Vibra el silencio como un misterio infinito en las montañas. Se
despoja de las inquietudes de los tenues personajes que la deambulan, dejando un vacío incongruente.
La soledad se refleja en los fantasmas del silencio, duerme en el rostro de las pequeñas angustias desparramadas, como un sol que no quiere dejar el día extinguido.
Ellos desnudan su aparente corazón piadoso, hasta quedar exhaustos en medio del comienzo de cada día. En ese momento de pausa, se inundan los cuerpos de los niños desenterrados de la insidiosa necesidad de vivir, que se mueven con ganas de ser perdonados por el espíritu de la montaña que los acuna. Y los recibe en su seno cordial y áspero a la vez. Temen no recibir el miedo natural del hombre, de la congoja ante la muerte, de las repetidas resurrecciones que, como un viento que no debe morir, se instalan en las sábanas de las costumbres humanas.
Y en las que meditamos desde nuestro incierto camino, desde el nacimiento de la primer sombra.
El silencio pende su grito de la garganta de cada mujer que espera la llegada de su hijo.
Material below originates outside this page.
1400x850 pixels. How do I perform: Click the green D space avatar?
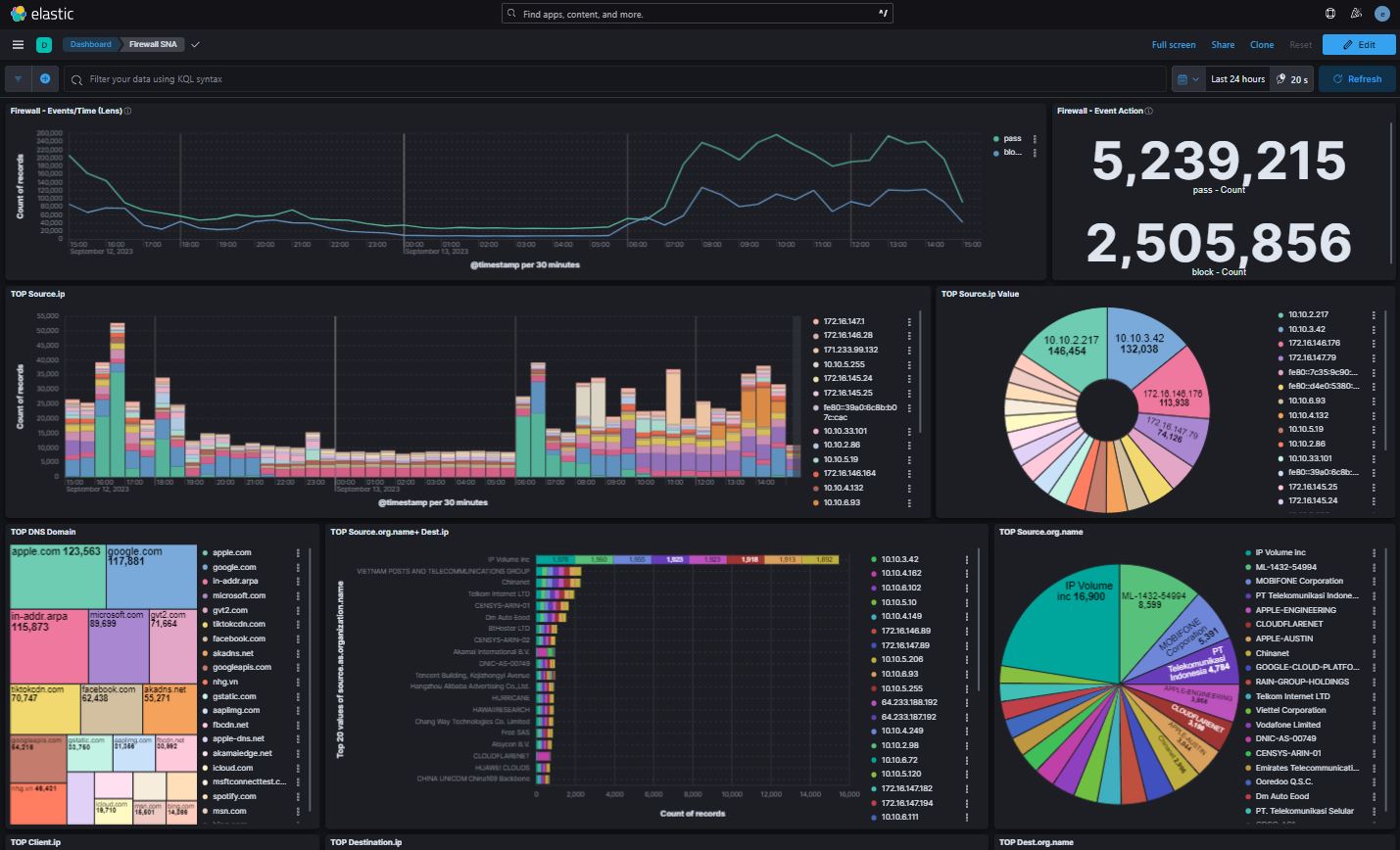pos(44,45)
Verterá sangre de la misma fuente, forjada en la esperanza de tocar al llamador universal que cuelga desde el cielo.
Hay una comodidad en la supuesta quietud del silencio, del antiguo movimiento de las agujas del reloj, de las gotas de lluvia sobre las techos humildes. En ese lugar existe cada futuro hombre. Y cada futuro hombre libera su pecho en dos perfectas mitades para que la soledad, ahora presente, siempre nueva, extraiga la pulpa de esos pares de frutos, para pesarlos en la balanza del Dios que se vislumbra en las estrellas.
En esa inmensidad apesadumbrada y espectral. En ese saber que la ignorancia y el deseo por el último interrogante nos iguala.
Y al mismo tiempo, nos hace imaginar ser una voz apasionada que puede decir al oído, con la mano como un gran muro para que el sonido no se pierda, hay un silencio que escucho, en la vida sufriente que renace.